No artigo 5º, a referida Lei destaca: “A pessoa com deficiência será protegida de toda forma de negligência, discriminação, exploração, violência, tortura, crueldade, opressão e tratamento desumano ou degradante.”
Mais adiante, no artigo 14, o Estatuto da Pessoa com Deficiência trata do direito à habilitação e reabilitação.
“Art.14 – O processo de habilitação e de reabilitação é um direito da pessoa com deficiência.
Parágrafo único – O processo de habilitação e de reabilitação tem por objetivo o desenvolvimento de potencialidades, talentos, habilidades e aptidões físicas, cognitivas, sensoriais, psicossociais, atitudinais, profissionais e artísticas que contribuam para a conquista da autonomia da pessoa com deficiência e de sua participação social em igualdade de condições e oportunidades com as demais pessoas.”
No artigo 27, a Lei Brasileira de Inclusão da Pessoa com Deficiência aborda o direito à educação.
“Art. 27 – A educação constitui direito da pessoa com deficiência, assegurados sistema educacional inclusivo em todos os níveis e aprendizado ao longo de toda a vida, de forma a alcançar o máximo desenvolvimento possível de seus talentos e habilidades físicas, sensoriais, intelectuais e sociais, segundo suas características, interesses e necessidades de aprendizagem.”
Já o artigo 88 da mesma lei trata dos crimes e infrações administrativas cometidos contra pessoas com deficiência.

* _Material fornecido_:
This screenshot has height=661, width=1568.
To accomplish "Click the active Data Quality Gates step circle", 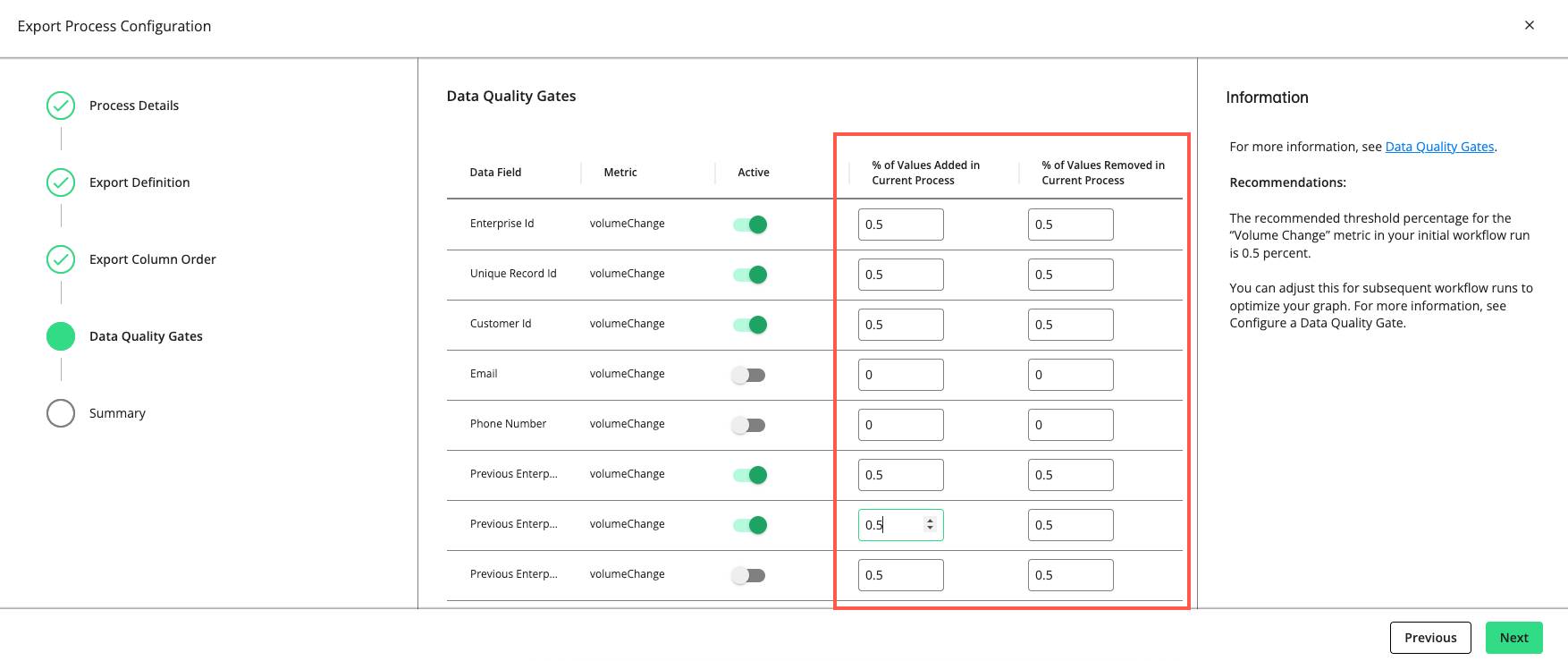I will tap(61, 336).
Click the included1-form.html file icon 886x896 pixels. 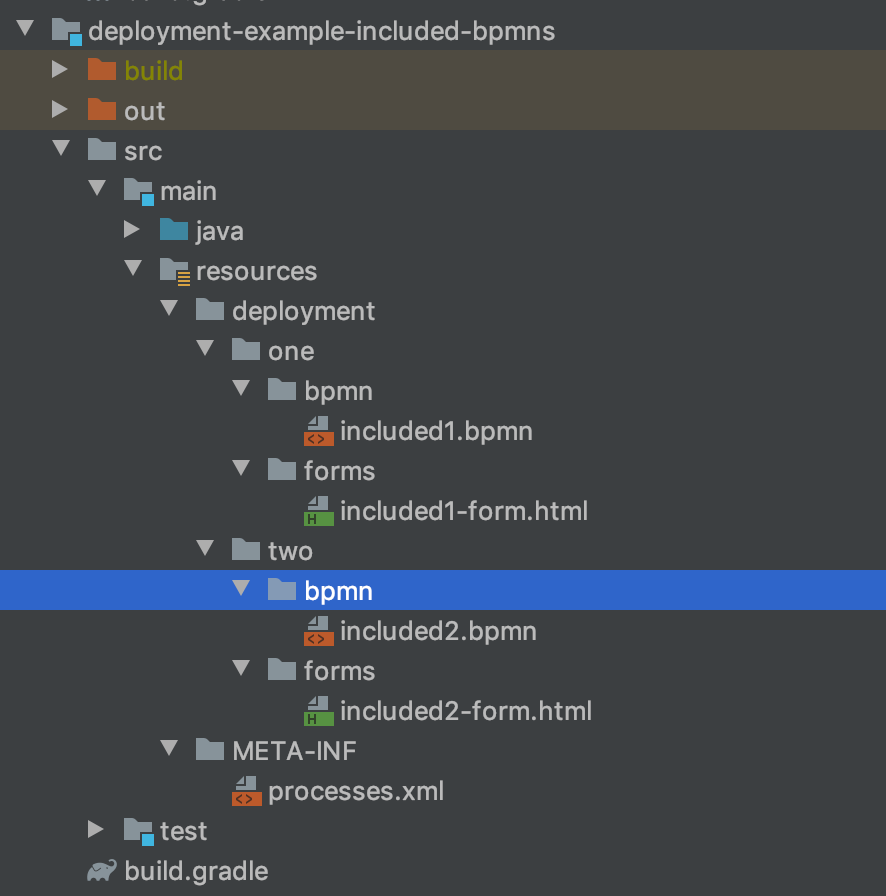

* _Objetivo do exercício_: Reescreva a parte do documento de origem que começa com as palavras "Mais adiante, no" e termina com "pessoa com deficiência.", substituindo "reabilitação" por "readaptação".

* _Resposta ao exercício_:
Mais adiante, no artigo 14, o Estatuto da Pessoa com Deficiência trata do direito à habilitação e readaptação.
“Art.14 – O processo de habilitação e de readaptação é um direito da pessoa com deficiência.